Today, probably in the past as well, the world has a lot to say about being relaxed. I doubt there has ever been a time when life was not stressful. What creates the stress definitely changes but stress in life does not. Fighting can be stressful as well. Not so much in the RCA.
A relaxed body is not a limp body. At the very least, the skeletal system needs ligaments and tendons to hold its structure and this creates tension which fights against relaxation. Of course, muscles enter into the picture as well increasing both the tension and stress.
The greatest amount of relaxation then demands the least amount of muscular interference. It is a matter of quantity. In RCA, we use the least amount of muscle necessary to accomplish what ever task it is that we are doing. Generally, speaking most Система schools argue that a combatant ought not use more than 25% of their muscle in combative situation.
Reducing the amount of muscle we use will also reduce tension, friction and areas of striking. Bad tension is any tension that hinders our body’s movement and therefore, its health. The body is hindered because the muscle in which the tension is located becomes “hardened.”

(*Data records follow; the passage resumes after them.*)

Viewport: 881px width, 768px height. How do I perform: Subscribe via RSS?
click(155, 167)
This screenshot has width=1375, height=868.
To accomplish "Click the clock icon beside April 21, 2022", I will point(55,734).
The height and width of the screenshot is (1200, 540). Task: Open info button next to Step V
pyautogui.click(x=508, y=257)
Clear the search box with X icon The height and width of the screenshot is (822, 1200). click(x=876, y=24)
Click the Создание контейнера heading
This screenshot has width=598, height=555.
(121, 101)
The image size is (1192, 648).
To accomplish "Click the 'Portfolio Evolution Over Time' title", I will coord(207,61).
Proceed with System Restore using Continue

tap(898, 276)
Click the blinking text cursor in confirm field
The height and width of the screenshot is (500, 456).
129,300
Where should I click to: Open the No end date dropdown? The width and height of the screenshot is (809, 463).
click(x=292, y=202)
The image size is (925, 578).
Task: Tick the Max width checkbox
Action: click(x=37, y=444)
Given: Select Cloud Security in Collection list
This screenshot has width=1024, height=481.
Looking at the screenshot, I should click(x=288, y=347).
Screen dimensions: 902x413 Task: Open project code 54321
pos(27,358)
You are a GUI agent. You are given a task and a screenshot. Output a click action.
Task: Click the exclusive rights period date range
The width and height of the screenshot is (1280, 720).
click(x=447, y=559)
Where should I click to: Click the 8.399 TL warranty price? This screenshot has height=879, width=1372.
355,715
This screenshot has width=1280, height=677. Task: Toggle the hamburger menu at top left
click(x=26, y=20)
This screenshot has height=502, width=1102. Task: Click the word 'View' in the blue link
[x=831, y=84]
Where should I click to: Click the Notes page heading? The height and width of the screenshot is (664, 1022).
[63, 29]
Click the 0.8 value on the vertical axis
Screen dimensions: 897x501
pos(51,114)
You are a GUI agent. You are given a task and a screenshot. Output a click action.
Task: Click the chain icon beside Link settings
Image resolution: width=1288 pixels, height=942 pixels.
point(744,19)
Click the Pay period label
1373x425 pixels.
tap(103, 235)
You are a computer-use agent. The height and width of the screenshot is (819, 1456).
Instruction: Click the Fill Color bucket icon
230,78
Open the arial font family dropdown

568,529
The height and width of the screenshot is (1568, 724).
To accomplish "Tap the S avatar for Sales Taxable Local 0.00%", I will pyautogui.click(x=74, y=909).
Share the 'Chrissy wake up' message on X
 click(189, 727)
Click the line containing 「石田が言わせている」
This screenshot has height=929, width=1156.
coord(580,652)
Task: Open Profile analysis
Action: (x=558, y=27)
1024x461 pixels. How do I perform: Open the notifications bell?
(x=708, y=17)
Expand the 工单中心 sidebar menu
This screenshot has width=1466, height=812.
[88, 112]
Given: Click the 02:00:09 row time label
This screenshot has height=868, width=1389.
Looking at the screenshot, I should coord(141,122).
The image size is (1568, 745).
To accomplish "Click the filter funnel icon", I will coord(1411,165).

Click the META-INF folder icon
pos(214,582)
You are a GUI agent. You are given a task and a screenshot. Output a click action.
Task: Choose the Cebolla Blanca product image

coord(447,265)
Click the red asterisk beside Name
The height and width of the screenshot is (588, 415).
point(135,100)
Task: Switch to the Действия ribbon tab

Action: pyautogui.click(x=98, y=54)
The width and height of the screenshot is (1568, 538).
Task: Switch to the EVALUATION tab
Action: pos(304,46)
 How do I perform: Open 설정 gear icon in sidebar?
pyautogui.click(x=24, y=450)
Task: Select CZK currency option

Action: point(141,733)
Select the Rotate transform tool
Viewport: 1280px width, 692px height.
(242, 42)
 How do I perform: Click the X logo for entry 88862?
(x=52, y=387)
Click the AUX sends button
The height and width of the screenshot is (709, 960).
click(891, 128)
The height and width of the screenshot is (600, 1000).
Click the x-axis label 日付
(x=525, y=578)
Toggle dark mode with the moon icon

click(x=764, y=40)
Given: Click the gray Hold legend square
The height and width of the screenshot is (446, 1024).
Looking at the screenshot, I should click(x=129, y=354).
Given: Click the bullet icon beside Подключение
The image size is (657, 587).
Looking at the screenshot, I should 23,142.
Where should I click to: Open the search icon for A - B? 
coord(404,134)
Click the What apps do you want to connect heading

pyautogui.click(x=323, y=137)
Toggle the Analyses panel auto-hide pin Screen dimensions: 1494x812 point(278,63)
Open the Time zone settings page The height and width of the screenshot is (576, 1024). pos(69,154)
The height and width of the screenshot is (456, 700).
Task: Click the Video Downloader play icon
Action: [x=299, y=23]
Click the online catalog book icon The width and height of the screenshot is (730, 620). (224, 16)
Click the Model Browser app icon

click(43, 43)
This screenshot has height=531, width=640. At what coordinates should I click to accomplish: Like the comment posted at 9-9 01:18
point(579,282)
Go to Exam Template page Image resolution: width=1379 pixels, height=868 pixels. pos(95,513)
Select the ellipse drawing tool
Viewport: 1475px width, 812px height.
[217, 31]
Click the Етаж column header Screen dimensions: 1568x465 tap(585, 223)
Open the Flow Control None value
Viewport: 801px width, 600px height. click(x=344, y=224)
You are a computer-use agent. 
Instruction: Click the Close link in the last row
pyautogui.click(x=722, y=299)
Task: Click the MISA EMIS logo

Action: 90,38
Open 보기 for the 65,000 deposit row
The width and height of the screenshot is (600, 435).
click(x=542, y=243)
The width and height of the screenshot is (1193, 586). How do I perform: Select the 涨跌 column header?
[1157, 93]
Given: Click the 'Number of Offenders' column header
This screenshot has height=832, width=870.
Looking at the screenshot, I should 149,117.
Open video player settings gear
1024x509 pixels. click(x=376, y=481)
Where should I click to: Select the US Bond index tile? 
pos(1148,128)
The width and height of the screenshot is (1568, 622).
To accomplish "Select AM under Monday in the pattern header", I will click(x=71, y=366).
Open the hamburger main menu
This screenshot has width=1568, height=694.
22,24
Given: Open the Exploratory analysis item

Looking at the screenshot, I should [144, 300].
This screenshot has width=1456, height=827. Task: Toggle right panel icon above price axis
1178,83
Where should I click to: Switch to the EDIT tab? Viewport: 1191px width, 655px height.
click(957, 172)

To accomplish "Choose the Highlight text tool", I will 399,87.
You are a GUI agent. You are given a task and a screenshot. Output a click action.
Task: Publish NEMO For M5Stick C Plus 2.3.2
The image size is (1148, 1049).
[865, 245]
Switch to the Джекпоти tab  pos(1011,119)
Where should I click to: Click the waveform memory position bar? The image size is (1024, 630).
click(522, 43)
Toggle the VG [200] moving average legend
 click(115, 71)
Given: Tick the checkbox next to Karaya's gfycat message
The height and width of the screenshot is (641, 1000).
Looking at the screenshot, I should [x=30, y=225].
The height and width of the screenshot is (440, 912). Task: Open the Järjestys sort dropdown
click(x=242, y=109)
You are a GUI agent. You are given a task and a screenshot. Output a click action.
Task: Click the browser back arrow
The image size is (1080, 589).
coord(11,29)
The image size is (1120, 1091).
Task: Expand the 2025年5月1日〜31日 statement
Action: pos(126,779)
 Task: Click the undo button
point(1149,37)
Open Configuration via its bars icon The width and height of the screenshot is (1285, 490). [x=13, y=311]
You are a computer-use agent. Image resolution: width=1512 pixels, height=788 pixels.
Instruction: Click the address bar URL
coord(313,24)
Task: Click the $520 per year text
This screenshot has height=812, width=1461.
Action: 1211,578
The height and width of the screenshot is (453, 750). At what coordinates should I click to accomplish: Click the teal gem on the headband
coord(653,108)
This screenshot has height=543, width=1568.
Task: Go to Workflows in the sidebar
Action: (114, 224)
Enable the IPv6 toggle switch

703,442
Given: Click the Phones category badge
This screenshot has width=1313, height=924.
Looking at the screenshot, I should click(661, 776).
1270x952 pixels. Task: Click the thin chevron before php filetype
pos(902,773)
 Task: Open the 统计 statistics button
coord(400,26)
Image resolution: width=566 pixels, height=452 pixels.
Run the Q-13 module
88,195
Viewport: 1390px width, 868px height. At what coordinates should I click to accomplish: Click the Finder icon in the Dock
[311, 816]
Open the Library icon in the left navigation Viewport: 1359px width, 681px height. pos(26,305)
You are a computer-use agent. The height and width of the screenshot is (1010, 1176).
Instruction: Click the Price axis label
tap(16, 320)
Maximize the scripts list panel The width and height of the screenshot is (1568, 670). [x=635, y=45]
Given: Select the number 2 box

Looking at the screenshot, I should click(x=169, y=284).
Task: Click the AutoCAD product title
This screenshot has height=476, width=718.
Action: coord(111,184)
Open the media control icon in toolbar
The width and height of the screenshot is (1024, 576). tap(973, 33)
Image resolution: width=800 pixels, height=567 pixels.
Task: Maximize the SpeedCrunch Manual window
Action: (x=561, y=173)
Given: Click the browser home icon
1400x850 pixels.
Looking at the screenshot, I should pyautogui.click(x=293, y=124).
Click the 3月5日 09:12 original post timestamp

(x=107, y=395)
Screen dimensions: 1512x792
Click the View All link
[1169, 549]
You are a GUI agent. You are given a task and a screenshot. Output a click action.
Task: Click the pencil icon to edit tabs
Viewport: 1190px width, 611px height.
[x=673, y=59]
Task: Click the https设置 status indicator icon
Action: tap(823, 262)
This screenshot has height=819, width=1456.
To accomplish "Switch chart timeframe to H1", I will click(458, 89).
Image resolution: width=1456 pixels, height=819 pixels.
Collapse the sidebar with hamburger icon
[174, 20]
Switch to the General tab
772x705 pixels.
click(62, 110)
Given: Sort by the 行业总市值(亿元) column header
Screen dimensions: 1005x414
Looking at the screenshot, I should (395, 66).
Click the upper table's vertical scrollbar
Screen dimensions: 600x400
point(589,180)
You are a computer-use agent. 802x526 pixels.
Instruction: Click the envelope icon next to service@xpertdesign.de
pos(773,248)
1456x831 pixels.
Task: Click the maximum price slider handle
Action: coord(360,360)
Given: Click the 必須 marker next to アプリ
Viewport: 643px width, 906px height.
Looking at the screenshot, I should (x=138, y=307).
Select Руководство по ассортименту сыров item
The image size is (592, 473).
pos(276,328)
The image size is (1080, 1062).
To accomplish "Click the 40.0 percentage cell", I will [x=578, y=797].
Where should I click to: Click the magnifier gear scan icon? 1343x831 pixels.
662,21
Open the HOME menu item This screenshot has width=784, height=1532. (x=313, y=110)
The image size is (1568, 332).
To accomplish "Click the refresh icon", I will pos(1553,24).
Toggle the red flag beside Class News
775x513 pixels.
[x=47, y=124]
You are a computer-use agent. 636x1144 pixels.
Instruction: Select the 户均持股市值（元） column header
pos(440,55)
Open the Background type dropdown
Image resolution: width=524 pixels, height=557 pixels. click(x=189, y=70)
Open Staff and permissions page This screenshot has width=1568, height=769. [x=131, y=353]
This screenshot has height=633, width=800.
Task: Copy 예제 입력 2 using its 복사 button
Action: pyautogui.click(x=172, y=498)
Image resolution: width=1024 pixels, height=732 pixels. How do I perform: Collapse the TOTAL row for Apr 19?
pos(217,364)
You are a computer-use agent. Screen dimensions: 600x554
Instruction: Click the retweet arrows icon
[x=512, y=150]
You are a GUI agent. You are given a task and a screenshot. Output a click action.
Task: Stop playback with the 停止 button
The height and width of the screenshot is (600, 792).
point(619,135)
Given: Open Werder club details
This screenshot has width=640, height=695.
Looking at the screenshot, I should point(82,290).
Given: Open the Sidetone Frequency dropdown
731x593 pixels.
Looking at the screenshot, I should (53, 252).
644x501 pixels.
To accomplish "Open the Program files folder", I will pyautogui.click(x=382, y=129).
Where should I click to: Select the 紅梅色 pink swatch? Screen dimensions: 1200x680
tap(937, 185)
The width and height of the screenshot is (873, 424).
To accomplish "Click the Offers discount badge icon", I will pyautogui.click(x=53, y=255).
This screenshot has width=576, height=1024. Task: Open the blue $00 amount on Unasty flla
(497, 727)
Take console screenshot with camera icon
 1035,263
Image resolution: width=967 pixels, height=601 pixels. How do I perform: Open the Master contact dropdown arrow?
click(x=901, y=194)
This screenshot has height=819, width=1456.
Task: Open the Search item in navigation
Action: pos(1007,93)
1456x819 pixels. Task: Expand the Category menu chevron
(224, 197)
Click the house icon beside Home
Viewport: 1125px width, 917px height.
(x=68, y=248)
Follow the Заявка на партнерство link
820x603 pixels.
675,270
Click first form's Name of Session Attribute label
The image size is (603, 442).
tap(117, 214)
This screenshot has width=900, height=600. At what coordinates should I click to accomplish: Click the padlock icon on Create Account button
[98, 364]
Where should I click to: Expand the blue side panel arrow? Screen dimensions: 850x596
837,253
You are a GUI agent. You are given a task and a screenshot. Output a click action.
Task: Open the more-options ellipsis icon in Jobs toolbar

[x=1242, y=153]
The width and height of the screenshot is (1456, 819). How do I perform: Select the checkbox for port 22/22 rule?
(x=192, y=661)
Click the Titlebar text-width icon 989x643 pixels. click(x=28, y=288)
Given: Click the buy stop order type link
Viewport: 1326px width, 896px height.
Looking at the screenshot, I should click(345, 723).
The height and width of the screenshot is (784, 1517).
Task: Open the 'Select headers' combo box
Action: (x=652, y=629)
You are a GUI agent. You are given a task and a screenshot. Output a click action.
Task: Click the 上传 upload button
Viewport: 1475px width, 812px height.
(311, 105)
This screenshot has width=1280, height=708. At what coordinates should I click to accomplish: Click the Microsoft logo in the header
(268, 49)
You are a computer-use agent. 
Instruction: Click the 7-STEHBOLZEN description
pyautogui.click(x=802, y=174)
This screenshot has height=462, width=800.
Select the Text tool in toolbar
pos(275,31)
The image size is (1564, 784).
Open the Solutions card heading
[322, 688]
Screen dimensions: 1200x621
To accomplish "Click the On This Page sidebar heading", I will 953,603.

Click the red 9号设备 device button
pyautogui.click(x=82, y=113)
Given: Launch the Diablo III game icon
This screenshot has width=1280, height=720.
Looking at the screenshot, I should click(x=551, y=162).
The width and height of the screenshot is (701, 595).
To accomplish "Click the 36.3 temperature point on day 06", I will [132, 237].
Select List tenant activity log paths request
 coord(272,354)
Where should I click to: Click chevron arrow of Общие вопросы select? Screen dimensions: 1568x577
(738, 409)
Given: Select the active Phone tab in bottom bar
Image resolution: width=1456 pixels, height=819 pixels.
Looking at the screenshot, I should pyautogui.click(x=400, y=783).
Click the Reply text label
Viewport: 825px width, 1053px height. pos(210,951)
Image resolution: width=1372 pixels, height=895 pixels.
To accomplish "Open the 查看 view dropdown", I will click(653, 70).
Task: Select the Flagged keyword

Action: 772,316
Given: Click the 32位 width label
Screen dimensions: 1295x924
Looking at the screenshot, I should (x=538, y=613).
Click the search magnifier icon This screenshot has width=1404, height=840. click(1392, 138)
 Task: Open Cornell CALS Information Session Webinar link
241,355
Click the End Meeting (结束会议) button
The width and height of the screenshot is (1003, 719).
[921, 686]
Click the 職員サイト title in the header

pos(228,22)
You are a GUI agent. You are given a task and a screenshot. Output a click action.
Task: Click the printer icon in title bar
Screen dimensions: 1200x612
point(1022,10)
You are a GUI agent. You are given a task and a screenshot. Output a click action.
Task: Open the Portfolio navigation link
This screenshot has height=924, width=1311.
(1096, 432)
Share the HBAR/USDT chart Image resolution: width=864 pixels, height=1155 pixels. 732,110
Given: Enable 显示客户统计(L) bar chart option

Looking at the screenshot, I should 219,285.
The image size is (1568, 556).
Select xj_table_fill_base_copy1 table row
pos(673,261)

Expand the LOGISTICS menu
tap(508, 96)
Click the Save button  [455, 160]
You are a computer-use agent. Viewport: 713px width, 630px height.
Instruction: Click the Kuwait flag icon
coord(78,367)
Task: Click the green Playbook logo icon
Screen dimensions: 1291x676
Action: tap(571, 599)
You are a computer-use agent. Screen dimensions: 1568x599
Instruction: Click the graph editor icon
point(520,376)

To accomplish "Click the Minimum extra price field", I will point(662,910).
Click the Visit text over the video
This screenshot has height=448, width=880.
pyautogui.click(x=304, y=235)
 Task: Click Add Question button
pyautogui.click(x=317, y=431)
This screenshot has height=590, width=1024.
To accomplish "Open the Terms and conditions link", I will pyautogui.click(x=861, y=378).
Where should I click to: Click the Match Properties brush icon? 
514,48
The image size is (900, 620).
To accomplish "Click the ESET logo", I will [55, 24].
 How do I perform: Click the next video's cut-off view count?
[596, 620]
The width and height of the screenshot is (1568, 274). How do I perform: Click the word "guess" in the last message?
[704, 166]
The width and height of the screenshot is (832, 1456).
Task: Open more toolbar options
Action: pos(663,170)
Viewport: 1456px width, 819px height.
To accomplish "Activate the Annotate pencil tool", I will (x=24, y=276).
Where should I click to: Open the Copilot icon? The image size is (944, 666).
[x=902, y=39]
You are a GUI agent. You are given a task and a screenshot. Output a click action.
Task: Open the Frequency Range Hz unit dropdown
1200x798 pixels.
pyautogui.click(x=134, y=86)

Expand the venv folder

It is the same as what happens during a body-building contest where each participant flexes his muscles by putting tension into a specific area of the body. When the muscle is tensed, it is difficult to move. Watch how a body-builder walks or runs. You could try this experiment yourself. Tense your whole body. Do not leave any part of the body free. Now try to move. In a fight, you want to move as easily as is humanly possible. Tension is your enemy.
Friction is a part of life. Our bodies fight friction and gravity due to the way our earth was created. We cannot eliminate either, but we can reduce their effects on our bodies and therefore, on our ability to fight. In the RCA, we fight on the move. As mentioned earlier, one of the foundational principles of this art is to always move.
The enemy of movement is friction and gravity. Daily, we work to expand our joints through mobility exercises to reduce the amount of tension trying to hide in us specifically in the shoulder and hip areas. These areas control much of or ability to move and strike.
In an untrained person, almost all, if not all, movement will create areas of tension. A knife strike, a punch or a kick is usually a muscular activity. Muscular activity involves tension and hardness. In the RCA, we do not block a strike as in other arts but rather we move around the strike so that the body part will maintain its trajectory and therefore, its tension.
These tensed areas are prime spots for striking. The effect of the energy released by a near muscle-less strike can be devastating but when it is released into a hardened muscle it is debilitating. So, in the Russian art in our movements we move the antagonist’s body in ways which allow us access to his body’s existing tension into which we release the energy of our strike.